• Kutipan Teks
────────────────────────────────────────
Header Ads


Aksi Boikot Pro Pelangi, Bukan Solusi

Oleh: Anairasyifa
(Pemerhati Sosial Politik)

Pelangi setelah hujan memanglah menawan, namun 'kaum pelangi' atau Lesbian, Gay, Biseksual, Transgender, dan Queer (LGBTQ+) memanglah sangat bertentangan dengan fitrah manusia dalam kehidupan. Namun sayangnya kaum pelangi semakin merebak dan mendapat dukungan. Terbaru, aplikasi berbagi foto, Instagram makin menunjukkan dukungan kuatnya untuk kaum LGBT, tepat setelah Unilever menyatakan dukungan pada komunitas itu dalam instagram resminya.

Pro Pelangi, Boikot!

Bila merunut ke belakang, Instagram memang sudah mendukung kaum LGBT dari lama, tetapi masih belum banyak yang mengetahui. Terbukti, adanya hastag berwarna pelangi '#LGBT' yang muncul saat hari Pride Day atau pawai kebebasan. 

Sementara itu, dukungan terhadap LGBT seolah deras mengalir dari sejumlah perusahaan internasional, seperti Apple, Google, Facebook, Youtube, dan Unilever. Ini juga menunjukkan bahwa beberapa negara barat sudah menganggap LGBT sebagai hal yang biasa dalam kehidupan sehari-hari.

Atas beberapa dukungan pro LGBT ini, penyuaraan boikot kembali disuarakan. Salah satunya dari MUI, sebagaimana disampaikan oleh Ketua Komisi Ekonomi MUI, Azrul Tanjung, menegaskan akan mengajak masyarakat untuk beralih ke produk lain dan memboikot produk Unilever (Republika.co.id,29/06/2020).

Solusi Utopis

Membuat aksi boikot memang akan merugikan produsen, tapi tidak ada jaminan bahwa dukungan terhadap kebobrokan LGBTQ akan dihentikan. Faktanya di era dominannya kapitalisme, MNC perusahaan Multinasional dan beberapa perusahaan besar yang mendukung LGBTQ berpijak pada liberalisme-sekulerisme yang diagungkan dunia. 

Sistem kapitalisme yang dianut pula oleh Indonesia memang kental dengan liberalisme yang menjadikan kebebasan menjadi alat ukur, sehingga kepentingan dan asas manfaat menjadi pedoman. Ditambah sekulerisme yang memisahkan agama dari kehidupan, menjadikan syariat atau aturan agama tak terkecuali Islam sebagai agama yang mengatur seluruh aspek tidak diindahkan. Inilah yang memberi lahan subur bagi bisnis para perusahaan besar tersebut tanpa takut kerugian walau seruan boikot senantiasa digaungkan.
────────────────────────────────────────
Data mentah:
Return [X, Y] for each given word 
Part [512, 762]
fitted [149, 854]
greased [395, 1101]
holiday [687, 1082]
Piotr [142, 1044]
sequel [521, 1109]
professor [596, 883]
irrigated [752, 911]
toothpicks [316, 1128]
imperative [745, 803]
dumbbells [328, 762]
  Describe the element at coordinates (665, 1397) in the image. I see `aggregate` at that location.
────────────────────────────────────────
• Petunjuk Tugas
- a) Terjemahkan kalimat "Sementara itu, dukungan terhadap LGBT seolah deras mengalir dari sejumlah perusahaan internasional, seperti Apple, Google, Facebook, Youtube, dan Unilever." dari tulisan tentang aksi boikot ke dalam bahasa Inggris.
- b) Lanjutkan tulisan tentang aksi boikot itu mulai dari kalimat terakhirnya.
Item-item tersebut tidak diperlukan.

• Jawaban Berurutan
- a) Meanwhile, support for LGBT seems to be flowing heavily from a number of international companies, such as Apple, Google, Facebook, Youtube, and Unilever.

- b)
Fenomena LGBT ini memang akan semakin tumbuh subur ketika HAM menjadi “pupuk segar” dan di dukung pula oleh negara dengan dalih negara kita adalah negara demokrasi. Alhasil, LGBT kian hari makin menjadi-jadi. Merunut kebelakang aksi boikot sana sini pun kian lama akan meredam seiring waktu.

Perlawanan terhadap LGBT harus dilakukan dengan upaya sistematis yakni menghapus faham, sistem dan individu serta institusi/lembaga liberal. Sekedar penggaungan boikot, itu hanya utopis untuk meniadakan LGBT. Karena problematika LGBT hanyalah masalah cabang diantara ribuan cabang masalah  ketika suatu negara menganut kapitalisme, yakni sebuah sistem yang menjadikan manusia pembuat aturan. Padahal manusia itu lemah dan terbatas serta ada hawa nafsu yang menjadikannya membuat aturan sesuai kepentingannya saja.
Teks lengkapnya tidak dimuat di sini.